Kritik sosial lainnya yang dihadirkan dalam pertunjukan tersebut antara lain seks dan perdagangan agama dalam kancah politik Pilkada. Fenomena VCD porno yang melibatkan anggota para pejabat tinggi sudah tidak asing lagi. Para ulama yang terlibat dalam politik memperdagangkan agamanya.

Hal tersebut terlihat ketika seorang perempuan seksi bernama Imas Vibrator tampil di atas panggung. Penyanyi dangdut ini terkenal dengan goyangan panasnya yang tampil dalam agenda kampanye Raden Suminta.
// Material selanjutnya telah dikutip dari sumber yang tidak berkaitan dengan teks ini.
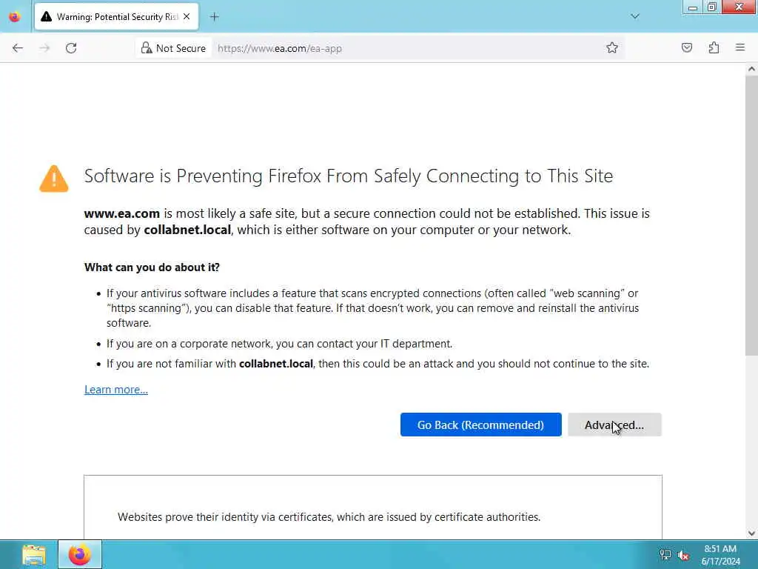Expand the list all tabs chevron
This screenshot has width=758, height=569.
pos(634,16)
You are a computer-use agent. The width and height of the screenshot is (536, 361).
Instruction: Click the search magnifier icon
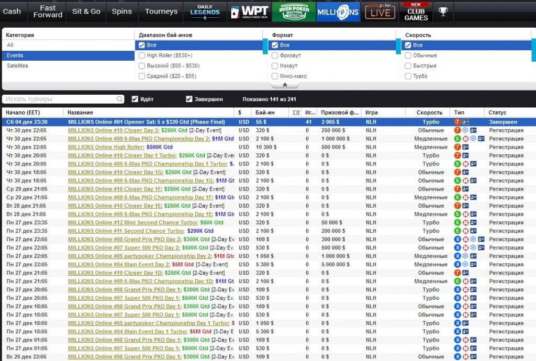120,99
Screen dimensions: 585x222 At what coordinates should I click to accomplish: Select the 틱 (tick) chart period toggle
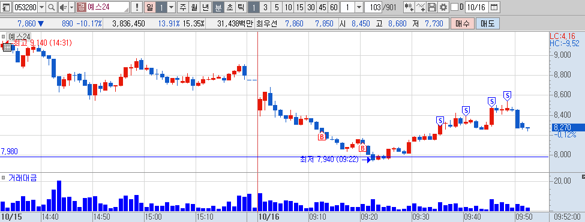pyautogui.click(x=241, y=7)
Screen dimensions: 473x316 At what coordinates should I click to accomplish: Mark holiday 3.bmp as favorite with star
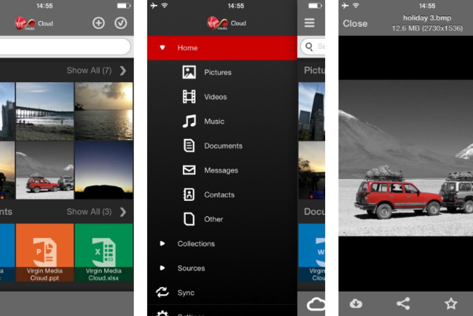451,304
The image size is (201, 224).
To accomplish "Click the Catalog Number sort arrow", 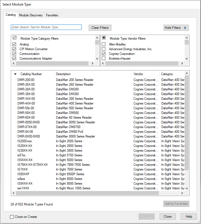I will [x=15, y=74].
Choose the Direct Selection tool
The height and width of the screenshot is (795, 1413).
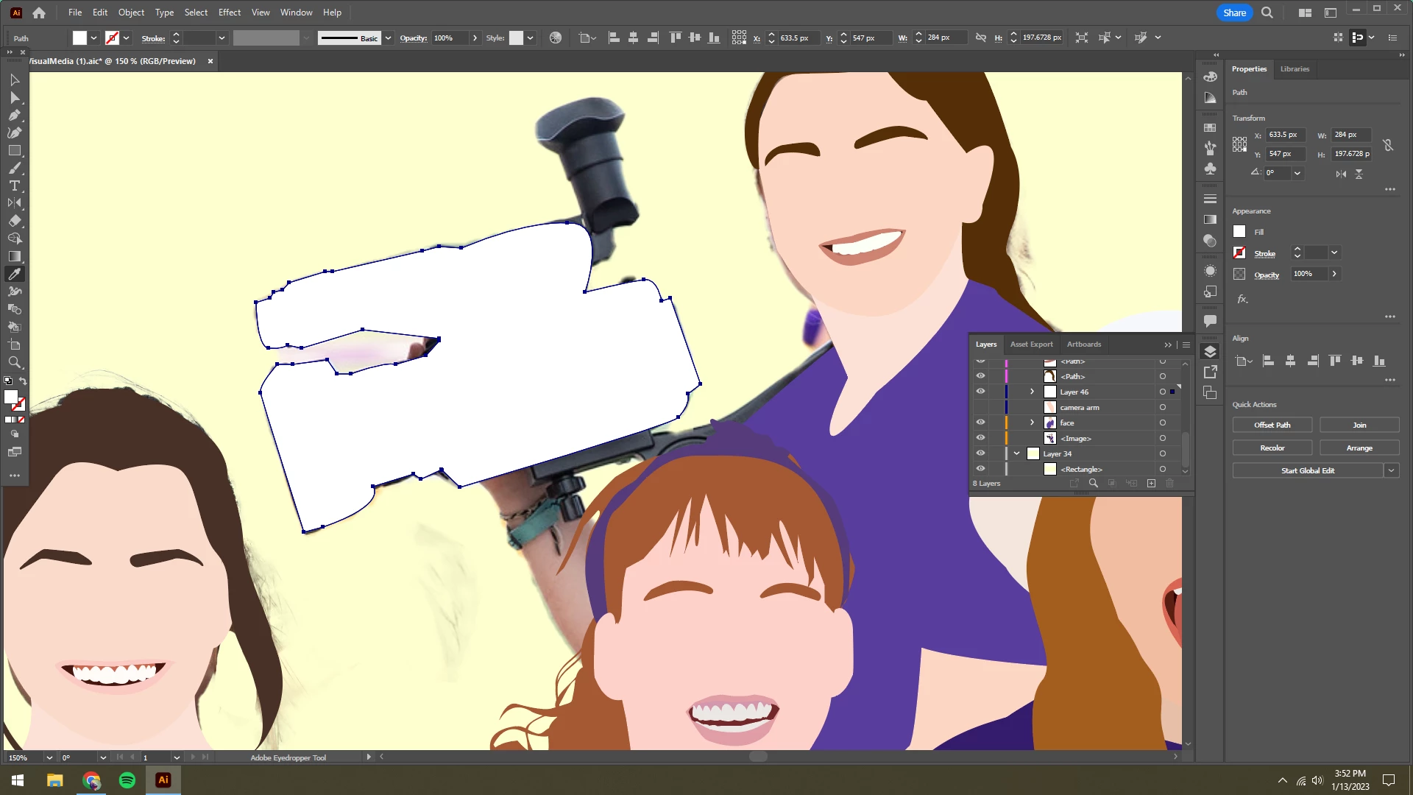(14, 97)
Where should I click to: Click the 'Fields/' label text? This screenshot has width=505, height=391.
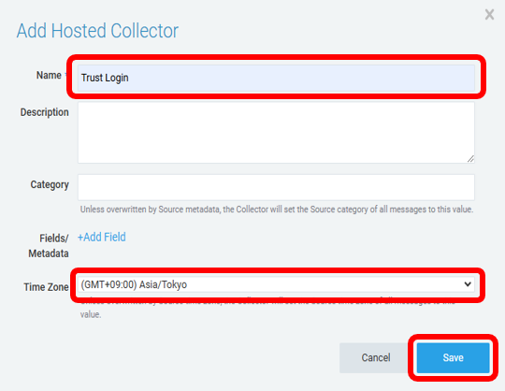[54, 239]
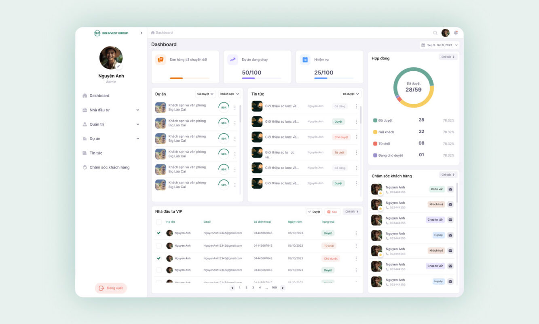
Task: Go to page 3 in pagination
Action: coord(253,288)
Di sisi lain, adegan kampanye kedua kandidat yang melibatkan tim sukses merupakan kisah nyata dari realitas Pilkada. Gelontoran sumbangan dari kedua kandidat kepada masyarakat Sukadana adalah potret nyata.

Betapa tidak, seorang Kyai pada drama tersebut yang mulanya menolak saat menerima sumbangan perbaikan masjid dari kedua kandidat sangat mencerminkan realitas para pemuka agama di Indonesia, terutama selama ajang Pilkada berlangsung.

Namun, dalam cerita Satru ini setelah terjadi saling menyerang antar kedua kandidat, akhirnya berakhir dengan bahagia.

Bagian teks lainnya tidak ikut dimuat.